(Records for locating described items)
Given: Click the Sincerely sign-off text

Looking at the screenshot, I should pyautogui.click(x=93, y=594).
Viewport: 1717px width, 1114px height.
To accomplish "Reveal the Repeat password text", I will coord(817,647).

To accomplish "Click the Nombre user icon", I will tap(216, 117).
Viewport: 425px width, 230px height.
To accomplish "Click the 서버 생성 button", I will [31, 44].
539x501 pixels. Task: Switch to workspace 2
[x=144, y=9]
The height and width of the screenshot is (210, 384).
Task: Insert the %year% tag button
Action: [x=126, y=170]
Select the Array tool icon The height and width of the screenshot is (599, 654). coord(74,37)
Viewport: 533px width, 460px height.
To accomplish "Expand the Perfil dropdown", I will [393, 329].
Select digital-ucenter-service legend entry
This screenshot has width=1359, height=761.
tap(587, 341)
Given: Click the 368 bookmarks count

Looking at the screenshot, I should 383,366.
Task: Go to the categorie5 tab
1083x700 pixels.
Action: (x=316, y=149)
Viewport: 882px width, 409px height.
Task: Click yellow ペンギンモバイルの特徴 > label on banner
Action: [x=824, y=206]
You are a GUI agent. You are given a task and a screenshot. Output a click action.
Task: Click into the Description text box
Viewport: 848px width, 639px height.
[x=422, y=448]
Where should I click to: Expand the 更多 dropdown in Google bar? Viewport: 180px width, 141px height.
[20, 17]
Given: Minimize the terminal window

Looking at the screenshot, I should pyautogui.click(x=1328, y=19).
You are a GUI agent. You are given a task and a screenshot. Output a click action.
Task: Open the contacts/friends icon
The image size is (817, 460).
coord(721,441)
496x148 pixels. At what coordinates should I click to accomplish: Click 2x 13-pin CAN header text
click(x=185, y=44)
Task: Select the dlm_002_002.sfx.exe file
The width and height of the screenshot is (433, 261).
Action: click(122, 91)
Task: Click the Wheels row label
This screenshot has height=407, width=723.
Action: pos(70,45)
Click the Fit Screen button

* Given instruction
Convert every line of the material above into a numbered list, omitting any blank lines.

* Response
1. Given: Click the Sincerely sign-off text
2. Looking at the screenshot, I should pyautogui.click(x=93, y=594).
3. Viewport: 1717px width, 1114px height.
4. To accomplish "Reveal the Repeat password text", I will coord(817,647).
5. To accomplish "Click the Nombre user icon", I will tap(216, 117).
6. Viewport: 425px width, 230px height.
7. To accomplish "Click the 서버 생성 button", I will [31, 44].
8. 539x501 pixels. Task: Switch to workspace 2
9. [x=144, y=9]
10. The height and width of the screenshot is (210, 384).
11. Task: Insert the %year% tag button
12. Action: [x=126, y=170]
13. Select the Array tool icon The height and width of the screenshot is (599, 654). coord(74,37)
14. Viewport: 533px width, 460px height.
15. To accomplish "Expand the Perfil dropdown", I will [393, 329].
16. Select digital-ucenter-service legend entry
17. This screenshot has width=1359, height=761.
18. tap(587, 341)
19. Given: Click the 368 bookmarks count
20. Looking at the screenshot, I should 383,366.
21. Task: Go to the categorie5 tab
22. 1083x700 pixels.
23. Action: (x=316, y=149)
24. Viewport: 882px width, 409px height.
25. Task: Click yellow ペンギンモバイルの特徴 > label on banner
26. Action: [x=824, y=206]
27. You are a GUI agent. You are given a task and a screenshot. Output a click action.
28. Task: Click into the Description text box
29. Viewport: 848px width, 639px height.
30. [x=422, y=448]
31. Where should I click to: Expand the 更多 dropdown in Google bar? Viewport: 180px width, 141px height.
32. [20, 17]
33. Given: Minimize the terminal window
34. Looking at the screenshot, I should pyautogui.click(x=1328, y=19).
35. You are a GUI agent. You are given a task and a screenshot. Output a click action.
36. Task: Open the contacts/friends icon
37. The image size is (817, 460).
38. coord(721,441)
39. 496x148 pixels. At what coordinates should I click to accomplish: Click 2x 13-pin CAN header text
40. click(x=185, y=44)
41. Task: Select the dlm_002_002.sfx.exe file
42. The width and height of the screenshot is (433, 261).
43. Action: click(122, 91)
44. Task: Click the Wheels row label
45. This screenshot has height=407, width=723.
46. Action: pos(70,45)
47. Click the Fit Screen button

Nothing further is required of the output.